Its share price has been on a steady climb over the three years from June 30, 2015, to June 30, 2018. It rose as much as 36.6% to RM2.38 on June 29, 2018, from RM1.74 on June 30, 2015 — which works out to a three-year compound average growth rate (CAGR) of 11%. Its market capitalisation rose from RM3.01 billion to RM4.12 billion over the same period.

The developer’s profit remains on the growth path despite the soft market. Its profit after tax (PAT) grew by a three-year CAGR of 15.8% to RM491.2 million in FY2017 from RM316.1 million in FY2014.

UOA Development has a dividend policy of paying 30% to 50% of its annual earnings. In fact, the total dividend of 15 sen per share paid in FY2017 was 52.9% of its realised PAT — above its guidance.

In FY2017, the company recorded a 12% return on equity (ROE) despite a 27.4% year-on-year decline in net profit to RM491.2 million. Revenue, however, grew 8.57% y-o-y to RM1.08 billion. Adjusted and weighted ROE grew at a three-year CAGR of nearly 15% — way above most of its peers’.

Despite the decline in earnings, its ROE in FY2017 was the same as that in FY2014 with its shareholders’ equity growing from RM2.75 billion in FY2014 to RM4.29 billion in FY2017.

It is worth noting that the property developer was in a net cash position of RM249.5 million as at June 30, 2018, giving it some financial muscle to seize land acquisition opportunities and help cushion any impact of the slowdown.

For the third quarter ended Sept 30, 2018, new property sales came in at RM1.14 billion, with contributions mainly from projects such as South Link Lifestyle Apartments, United Point Residence and Sentul Point Suite Apartments.
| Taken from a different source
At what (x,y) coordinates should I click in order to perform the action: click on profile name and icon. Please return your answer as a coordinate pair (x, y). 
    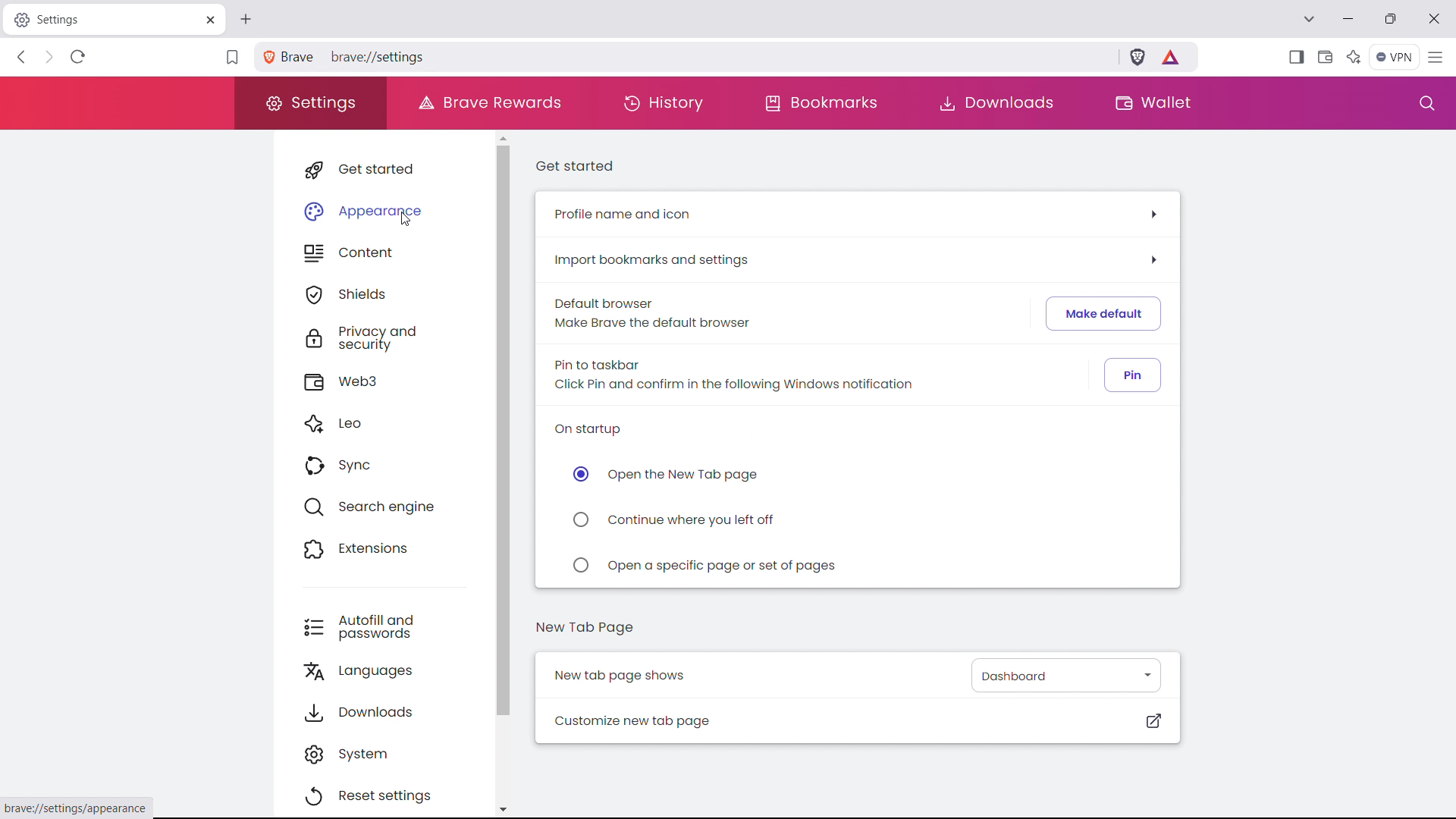
    Looking at the image, I should click on (854, 214).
Unbilled sales stood at RM1.67 billion as at Sept 30, 2018.

“The group will continue its focus on development at targeted geographical locations and continue to assess opportunities for land acquisitions that meet the criteria,” it says in notes accompanying its 3QFY2018 results.

In its 2017 annual report, UOA Development says its strategy remains firmly focused on development at targeted geographical locations and efforts to explore for opportune development land acquisitions that meet the objectives of group will continue.

One of its upcoming projects is Desa Commercial Center — formerly known as Desa Center — a commercial project located near Taman Desa, Jalan Klang Lama, off the East-West Link Highway, which comprises two 16-storey blocks of boutique offices with an anticipated gross development value (GDV) of RM300 million.

The company also has two projects located near Bangsar South with a total estimated GDV of RM919 million. They are South Link Lifestyle Apartments — which comprises 1,422 freehold serviced apartments and a two-storey lifestyle retail podium — and South Point, a hotel adjacent to South Link Lifestyle Apartments. Construction is progressing for both projects, with the latter expected to be completed in 2020 and the former in 2022.

Its Bandar Tun Razak development (estimated GDV: RM300 million), which consists of residential units with aged care facilities, is also slated for completion in 2020.